Manchester reportedly has got a £500m EU loan for its tram system. We should follow suit. Indeed, like the Tour de France riders, we should ride in their slip-stream.

Manchester will (as always) either not be held to its repayments due to our withdrawal from the EU or will extend them over an indefinite period if we remain.

No city ever goes bankrupt and suffers punitive sanctions (ask Liverpool). Indeed, being indigent guarantees EU or UK assistance as a deprived area (ask Newcastle or Sheffield).

Unfortunately perhaps, but good housekeeping and responsible fiscal management are not rewarded.

They breed good habits, self-respect and admiration but leave you without infrastructure, prestige, amenities and facilities (ask Leeds).

Paul Kilroy, Spennithorne Avenue, Leeds

Housing can only get worse

DS BOYES is correct when he states we will never have enough houses in Britain, mainly because while there is a shortage all the political party cronies can continue to charge high rents yet poorly maintaining properties.

People coming to live in them have nowhere to go for help and get it, unless in council houses and there is never enough of them as it is.

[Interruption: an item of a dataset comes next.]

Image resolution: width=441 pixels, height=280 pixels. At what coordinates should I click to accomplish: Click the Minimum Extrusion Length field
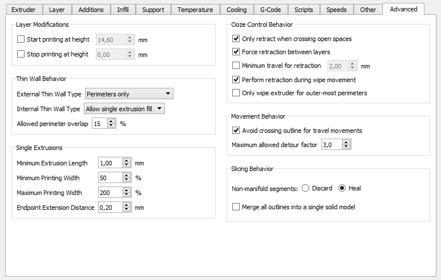pyautogui.click(x=110, y=163)
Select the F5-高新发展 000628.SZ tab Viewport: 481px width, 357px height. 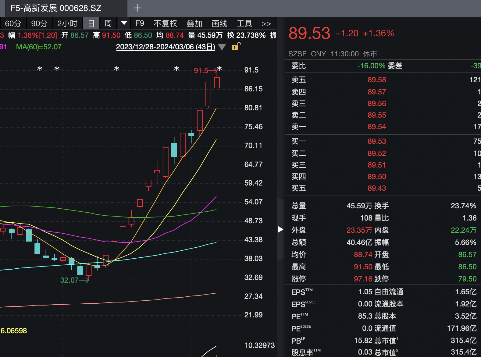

The new houses and renovation scheme starting soon is a help but like DS Boyes states, with mass immigration in full flow the housing situation can only get worse, not better.

A E Hague, Bellbrooke Grove, Leeds

Partnership scheme query

I’M NOT thick by any means, but I fail to comprehend what Leeds and Partners’ was set up to achieve, is it set up to deliver new jobs?

Given that the article (July 20 2013) warranted nearly a full page spread, detailing expenses, taxi journeys, hotel bills, air travel, it’s to be hoped that “inward investment” does what it sets out to do at present and in the future, and does deliver the goods.

And oh, the Comments Column explains things clearly!

Mavis Harrison, Saxton Gardens, Leeds

Value for money Royal family

THERE seems to be a lot of confusion over what HM the Queen is paid.

Many years ago, most of the personal property of the Sovereign was surrendered to the government in exchange for annual payments called ‘The Civil List’, with quite a few of the original recipients getting nowt.

The Sovereign also has income from Duchy of Lancaster and his or her heir apparent or Prince of Wales from the Duchy of Cornwall.

The Queen has the choice of four residences, ie Buckingham Palace, Windsor Castle, Sandringham and Balmoral. Former New Labour MP and now multi-millionaire Tony Blair had eight big houses at the last count.

Also one serving Labour MP has three homes and two from West Yorkshire who although own their London second homes are reckoned to actually rent them out and claim for a third one on expenses.

As for Prince William’s – one off – £1m home improvements, Westminster Council revealed some time ago that they had over 100 families of immigrants or asylum seekers getting £1,000 a week housing benefit, ie over £5 million per annum.

Compared to what our greedy, selfish, hypocritical politicians rip us all off for over and over again, I think our Royal family are much better value for money.

D S Boyes, Rodley Lane, Leeds 13

Hard skills, innit

ACCORDING to a CV Guide I have just read, I have a lot of hard skills.

Does this mean that, at a future interview, I can walk in and say “I’m hard, I am”?

Should at least guarantee a background role in EastEnders, perhaps, since that’s all Cockneys ever say, innit?